I dati della Relazione annuale dell’Inps. Al 31 dicembre 2021 l’Istituto erogava pensioni per un totale di 305 miliardi di euro, di cui solo 44% corrisposto alle donne. Divario di genere: la differenza tra uomini e donne nel reddito pensionistico è di oltre 6 mila euro. Tra coloro che si sono ritirati dal lavoro dopo il 2017, il tasso di sostituzione è pari al 75% della retribuzione massima ricevuta negli ultimi 10 anni di attività

Sono 16 milioni i pensionati in Italia, il 40% percepisce un reddito lordo inferiore ai 12 mila euro

Il Presidente dell’Inps, Pasquale Tridico, ha illustrato questa mattina presso la Sala della Regina di Montecitorio la Relazione annuale dell’istituto, alla presenza del Presidente della Repubblica, Sergio Mattarella.

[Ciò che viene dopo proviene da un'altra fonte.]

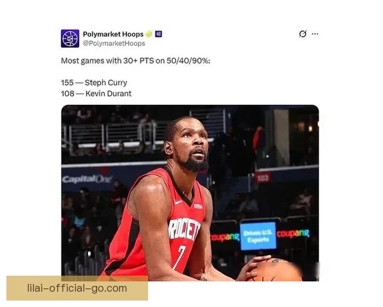Click the left coupang courtside sign

coord(225,237)
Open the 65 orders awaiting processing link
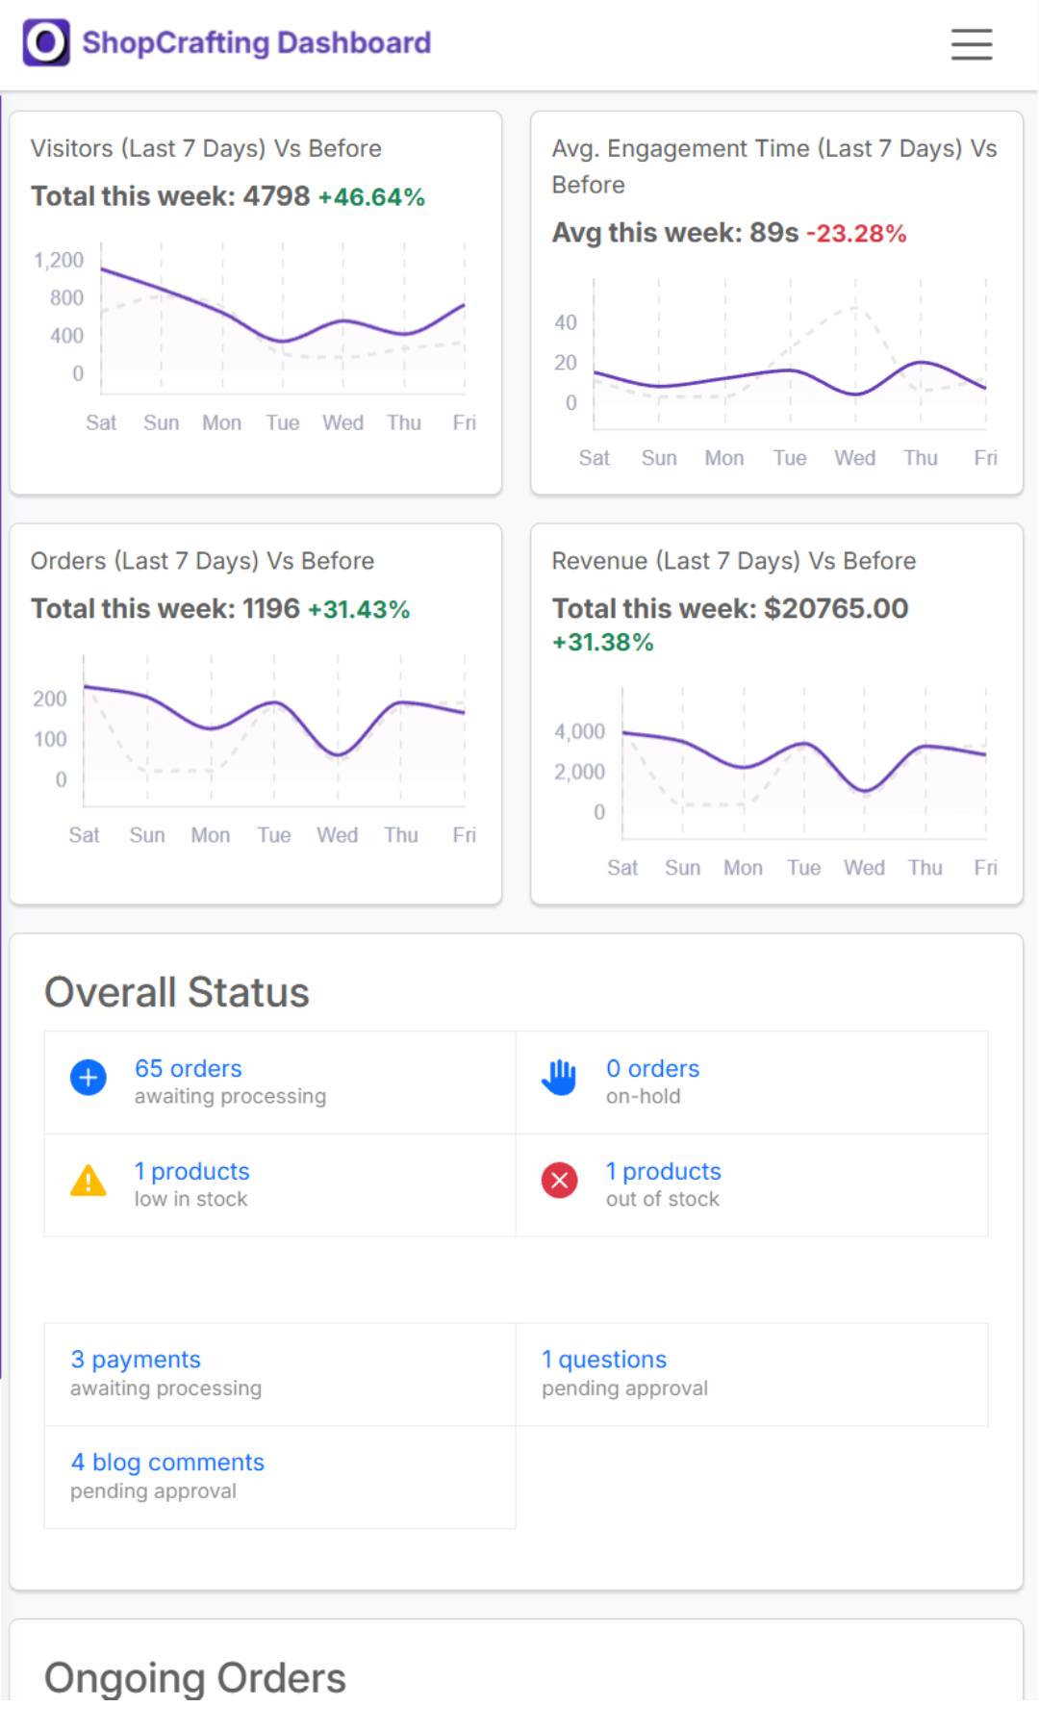 click(x=188, y=1068)
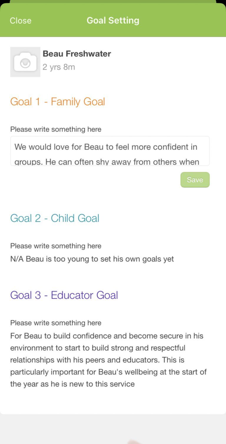Select the Goal 1 - Family Goal heading
Image resolution: width=226 pixels, height=444 pixels.
[x=58, y=102]
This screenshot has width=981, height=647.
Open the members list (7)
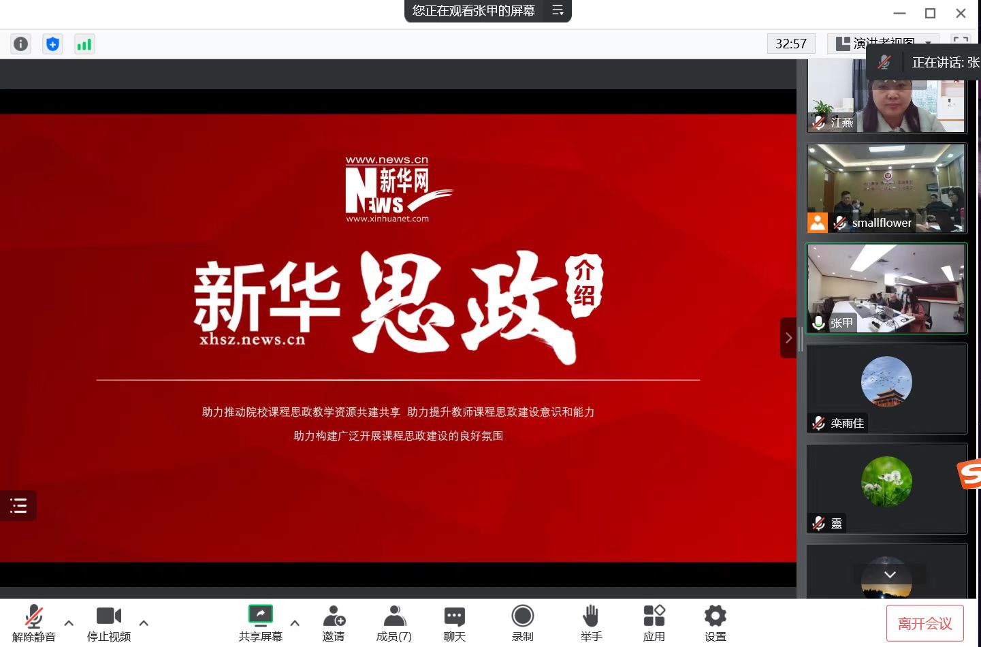(393, 622)
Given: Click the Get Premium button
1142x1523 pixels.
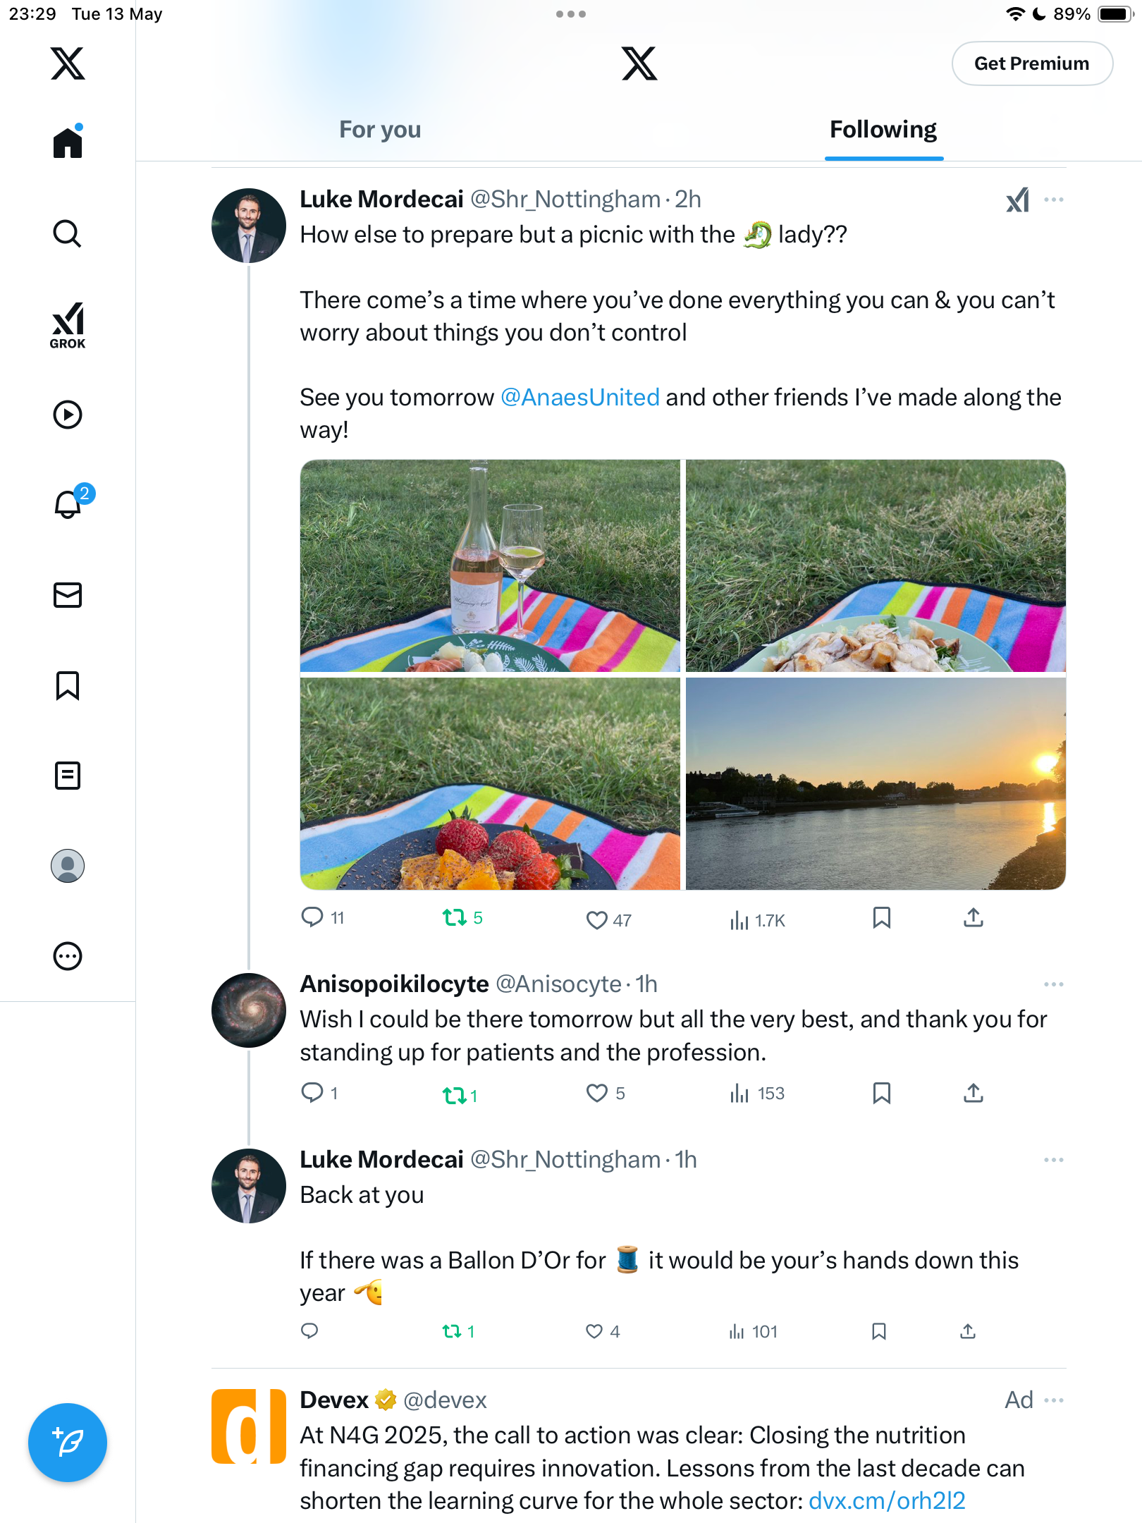Looking at the screenshot, I should [x=1032, y=63].
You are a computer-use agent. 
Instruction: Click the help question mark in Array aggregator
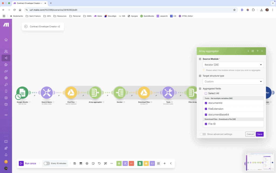257,51
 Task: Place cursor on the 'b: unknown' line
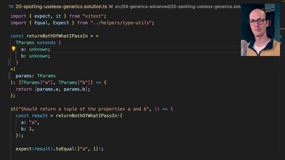(36, 56)

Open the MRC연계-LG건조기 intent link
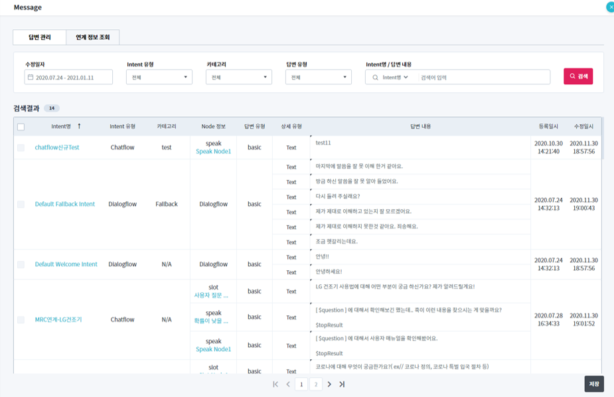[x=58, y=320]
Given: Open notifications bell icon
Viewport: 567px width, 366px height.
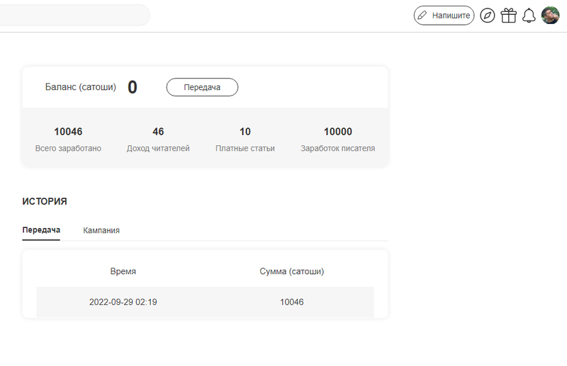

Il secondo capitolo del rapporto si occupa della dinamica pensionistica. Ecco i dati.
Su un totale di 16 milioni di pensionati, al 31 dicembre 2021 l’Istituto corrispondeva una pensione a 15.5 milioni di pensionati, di cui 7.4 uomini e 8.1 donne (pari al 52%) per un totale di 305 miliardi di euro di pensioni erogate, di cui solo 44% corrisposto alle donne. Dal momento che il totale delle prestazioni era pari a 20.8 milioni, vi è una quota di pensionati che riceve più di una prestazione (20% degli uomini e 33% delle donne).
Il tema del divario di genere scaturisce dall’osservazione che, nel 2021, la differenza tra uomini e donne nel reddito pensionistico è stato di oltre 6 mila euro. “Tale divario – afferma l’Inps - si ricollega al fatto che gli uomini prevalgono nettamente nelle pensioni anticipate, ovvero quelle di importo più elevato, mentre le donne hanno una netta prevalenza nelle pensioni ai superstiti e in quelle di vecchiaia”. Scomponendo il divario pensionistico nelle sue componenti, emerge che esso è riconducibile a retribuzione oraria (differenza del 17% nel settore privato), tempi di lavoro (part-time) e anzianità contributiva (differenza del 40% nel 2001 scesa al 25% nel 2021).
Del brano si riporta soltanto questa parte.